WHAT TO DO: Quote everything from the line containing "Open the Training Record button" down to the line containing "The height and width of the screenshot is (494, 786).", both of those lines included.

TASK MATERIAL:
— BEGIN —

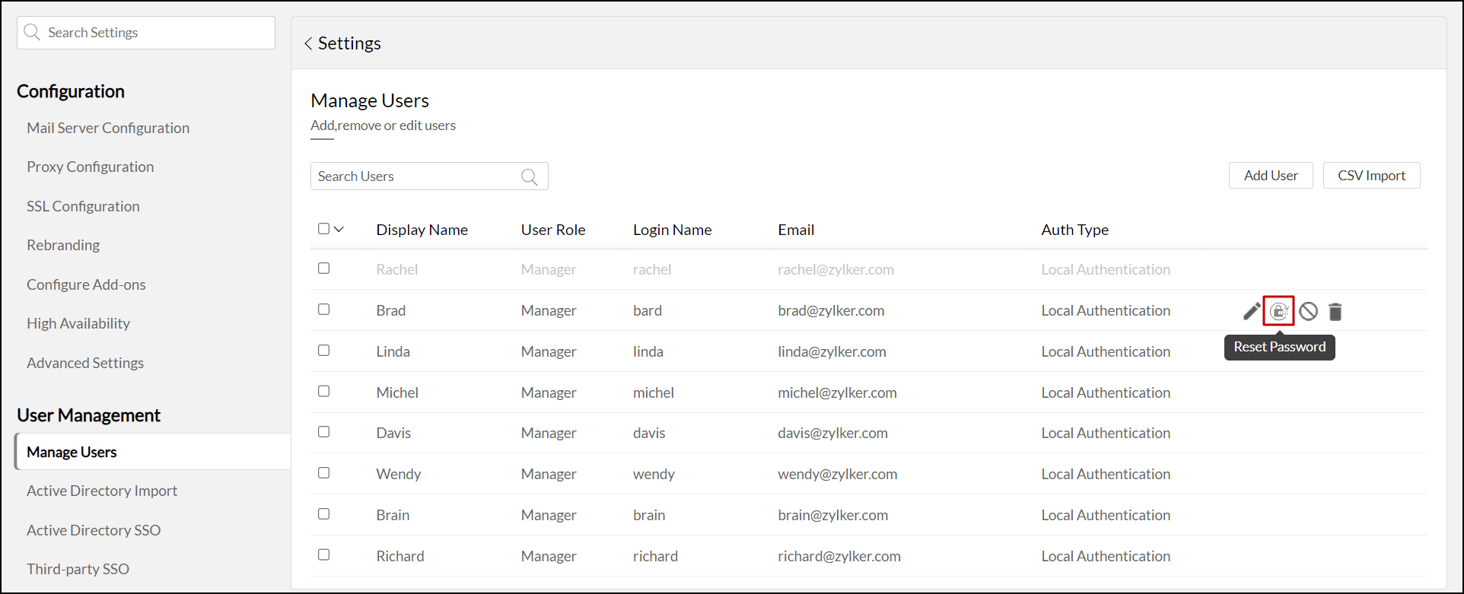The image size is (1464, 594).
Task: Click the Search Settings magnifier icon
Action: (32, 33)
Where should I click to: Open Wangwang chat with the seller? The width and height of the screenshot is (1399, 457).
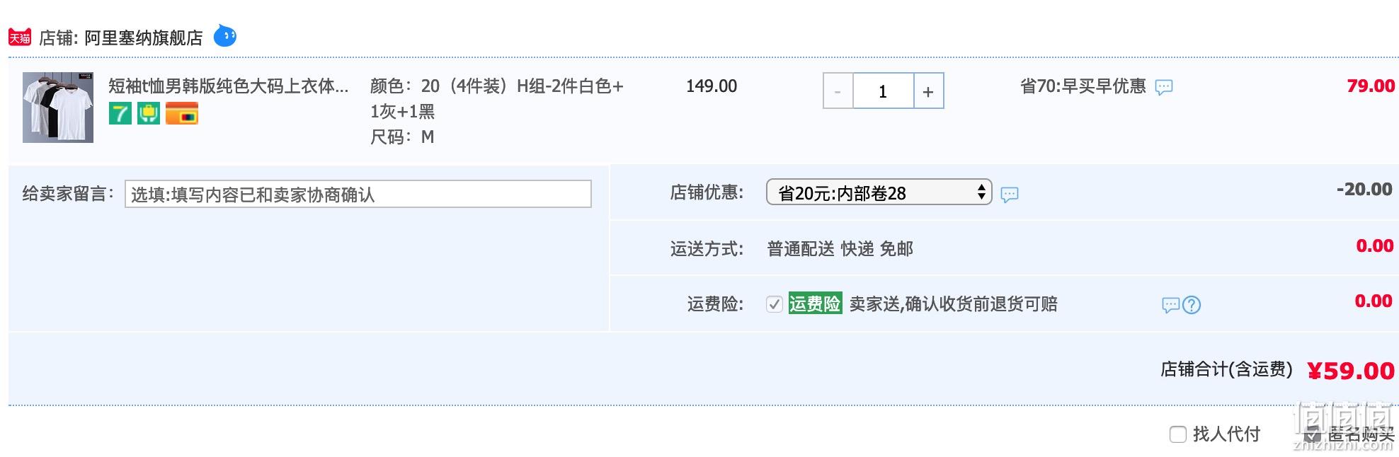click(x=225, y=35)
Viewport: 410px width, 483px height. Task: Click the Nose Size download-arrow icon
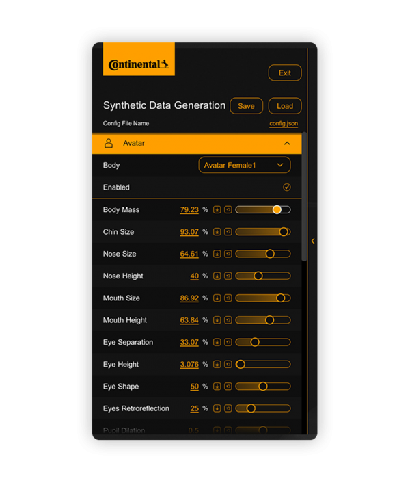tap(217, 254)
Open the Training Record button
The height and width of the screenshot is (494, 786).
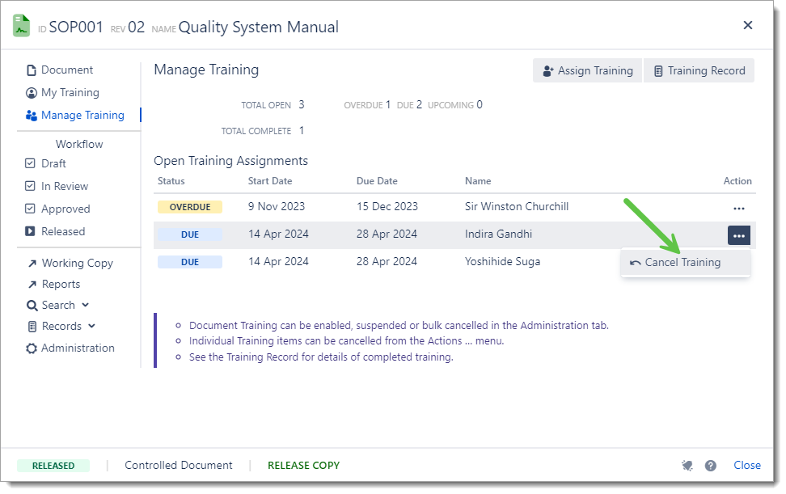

— END —
— BEGIN —

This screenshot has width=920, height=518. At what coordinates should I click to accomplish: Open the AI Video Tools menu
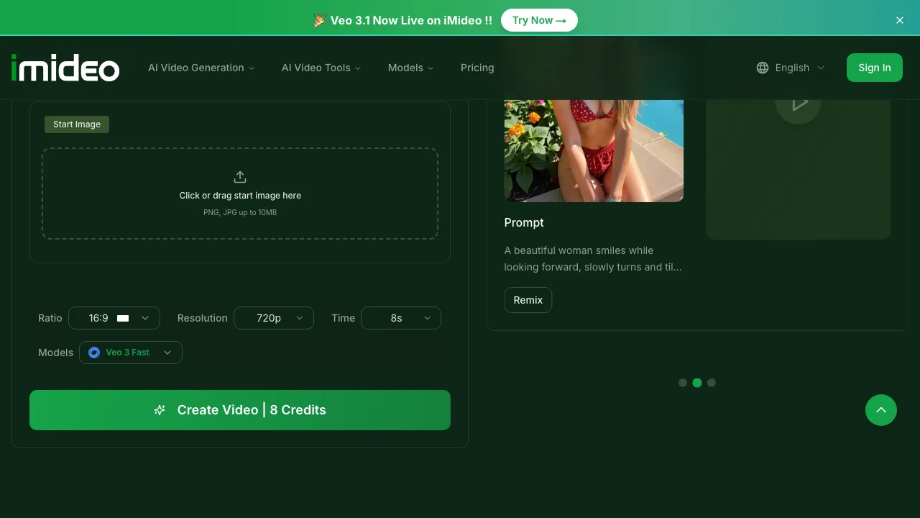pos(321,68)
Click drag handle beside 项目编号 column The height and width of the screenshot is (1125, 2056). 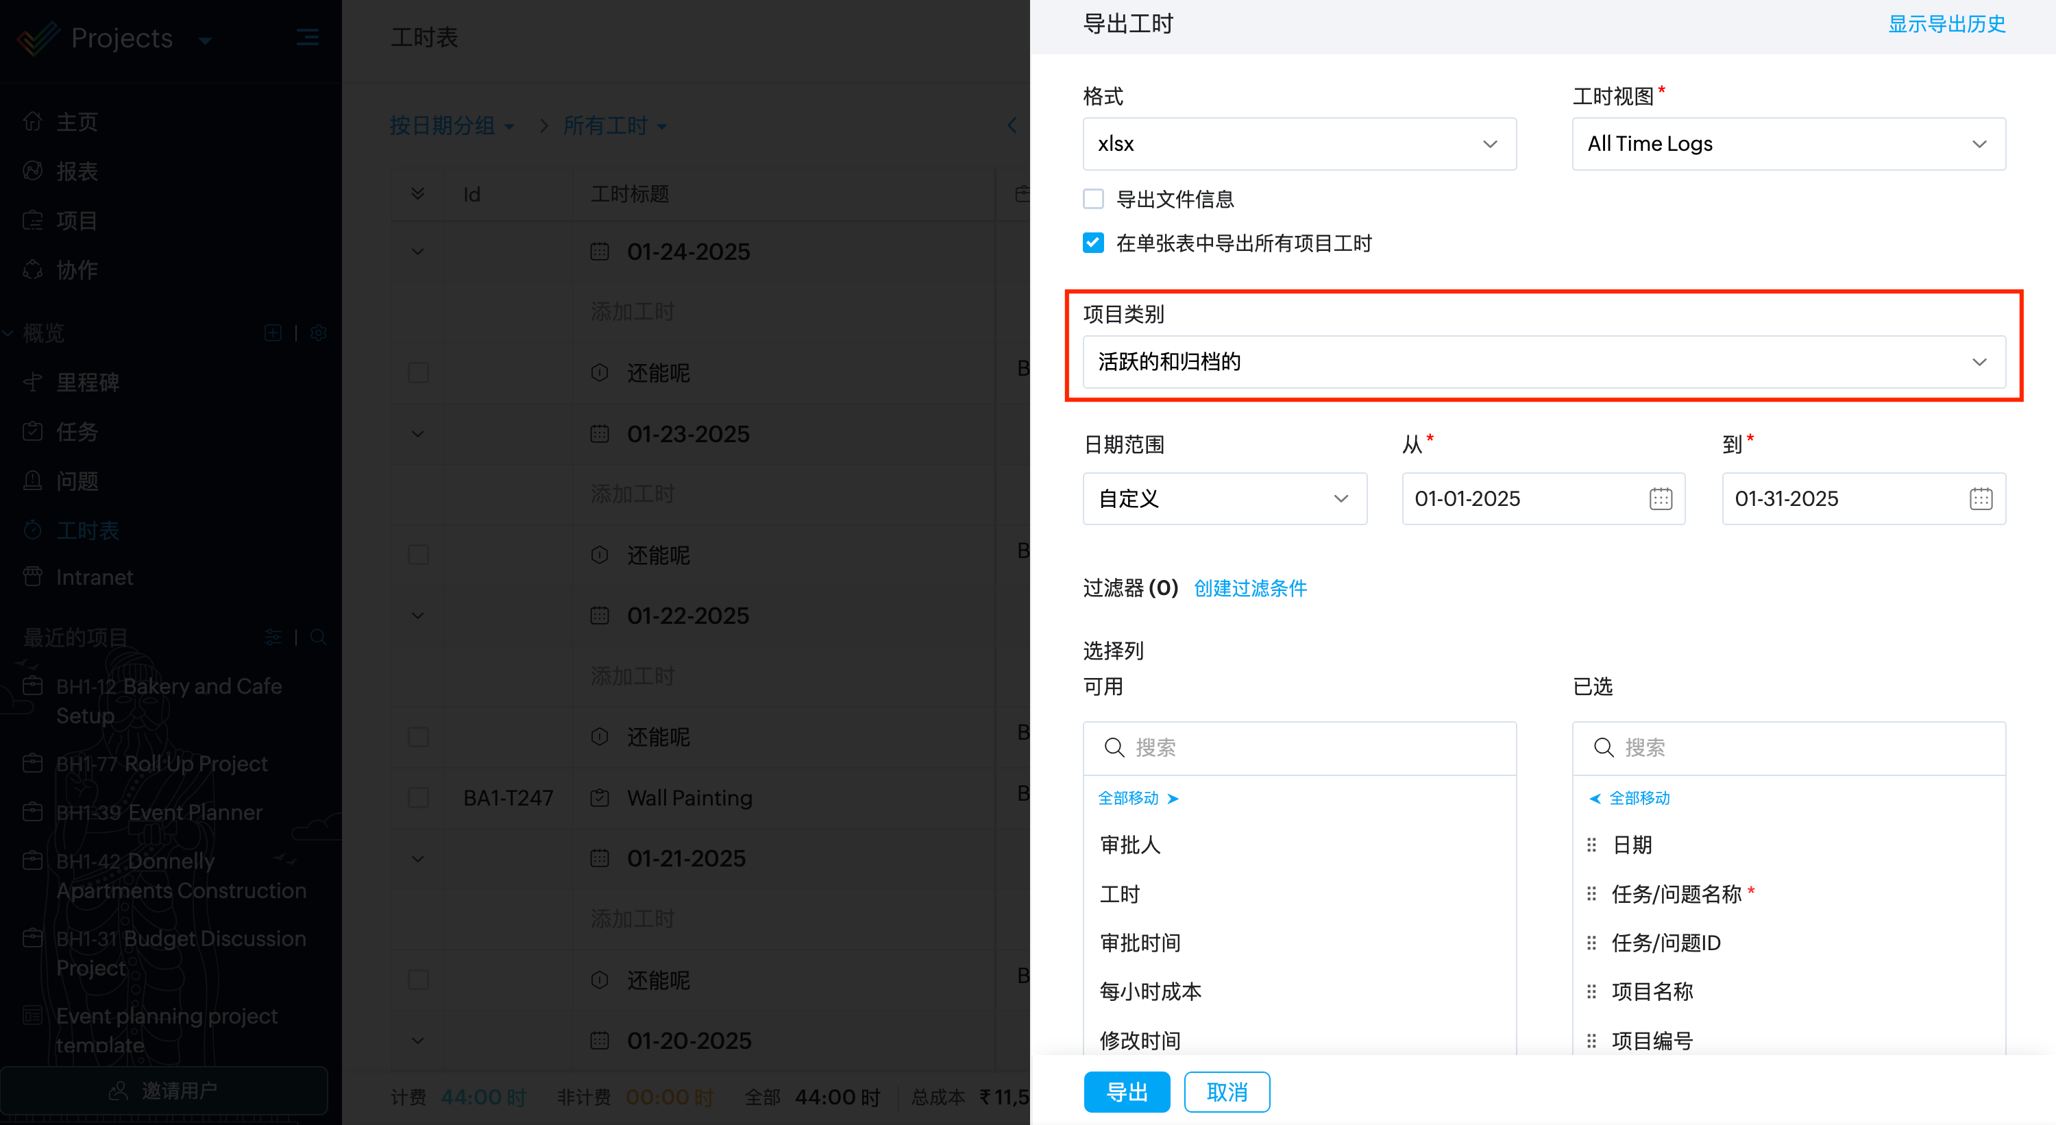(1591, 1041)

— END —
— BEGIN —

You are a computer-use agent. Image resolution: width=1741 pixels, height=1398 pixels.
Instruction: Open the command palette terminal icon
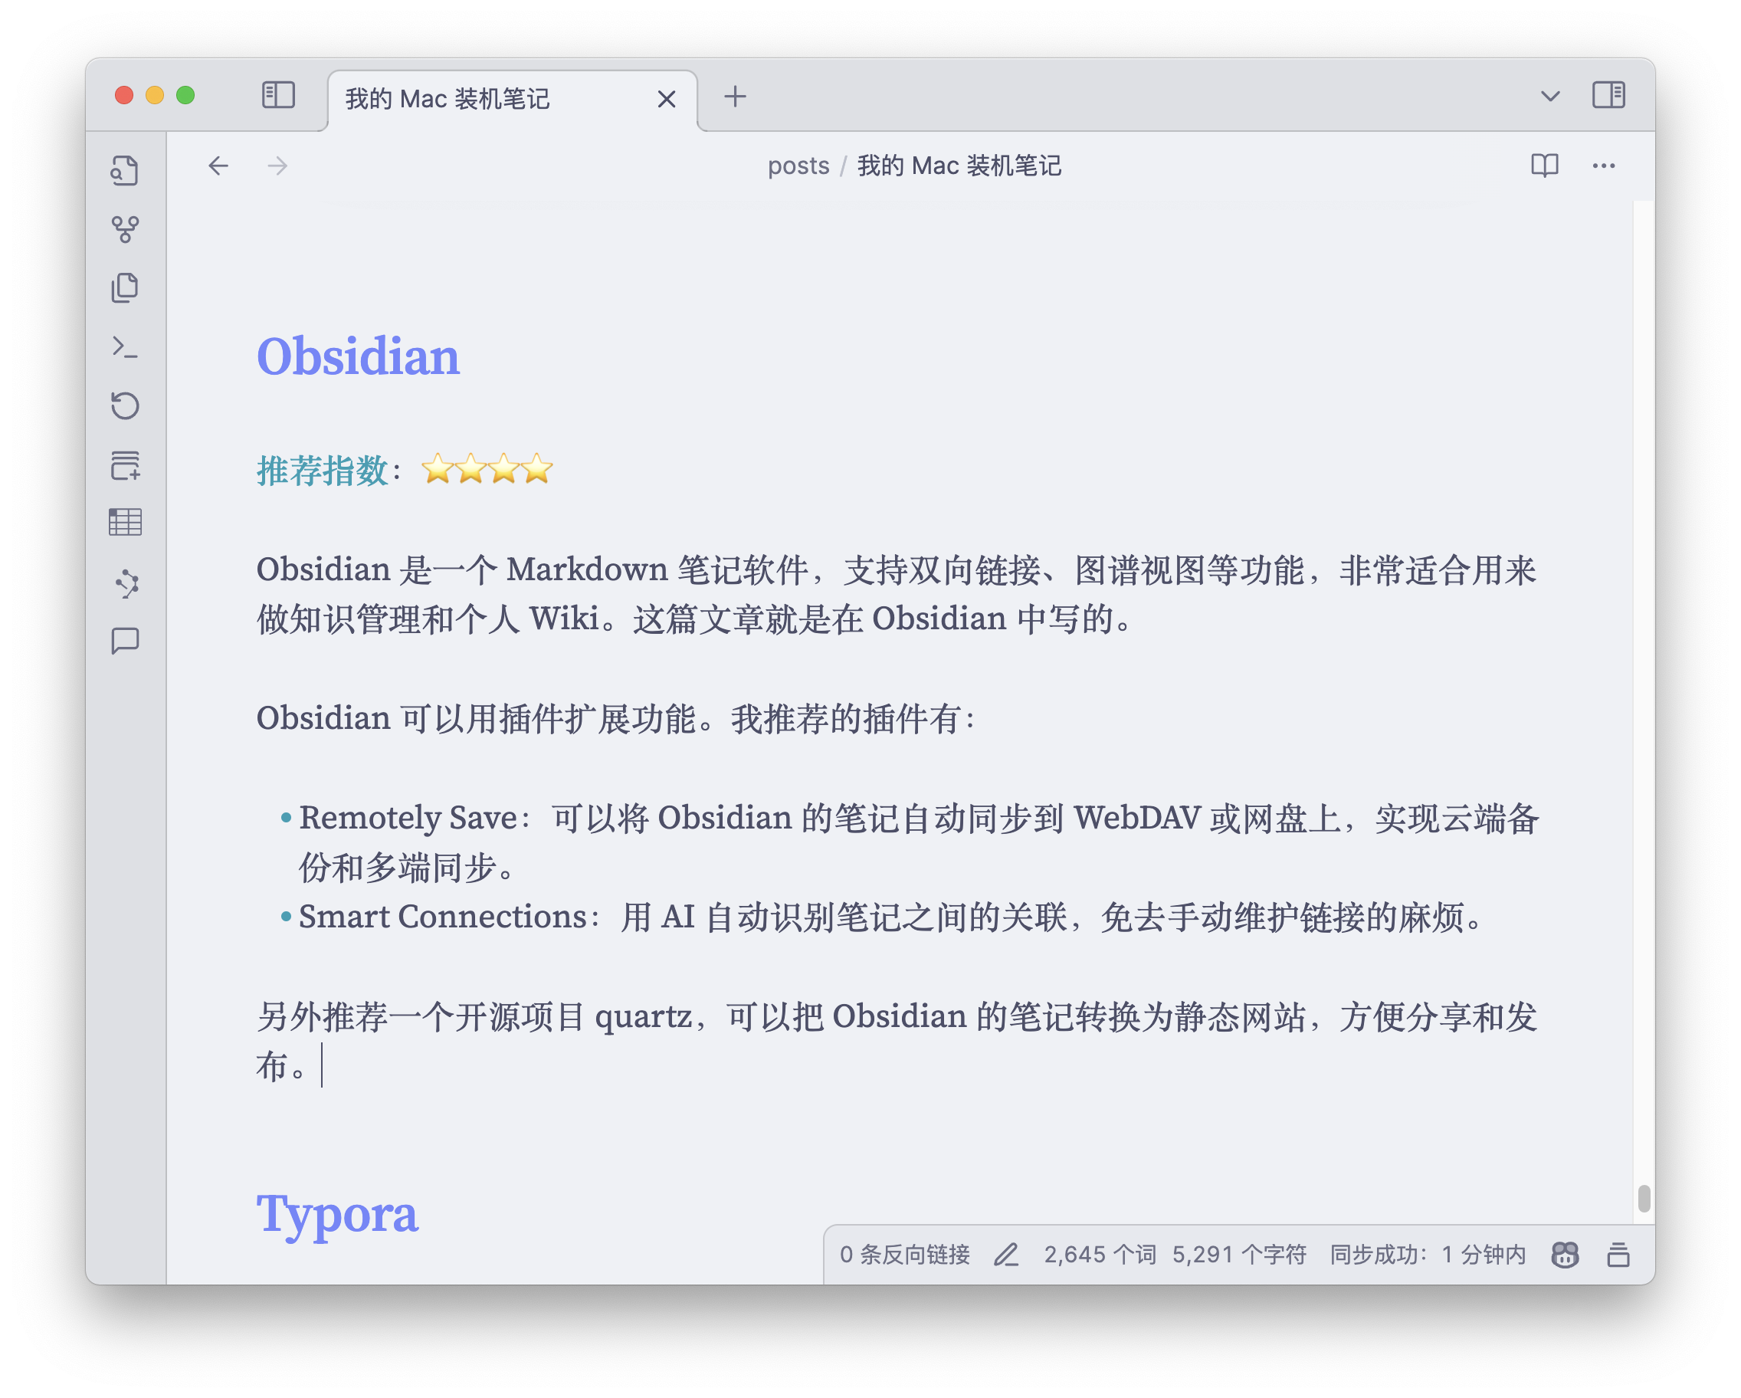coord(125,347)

— END —

SOLUTION:
Open the Training Record button
The height and width of the screenshot is (494, 786).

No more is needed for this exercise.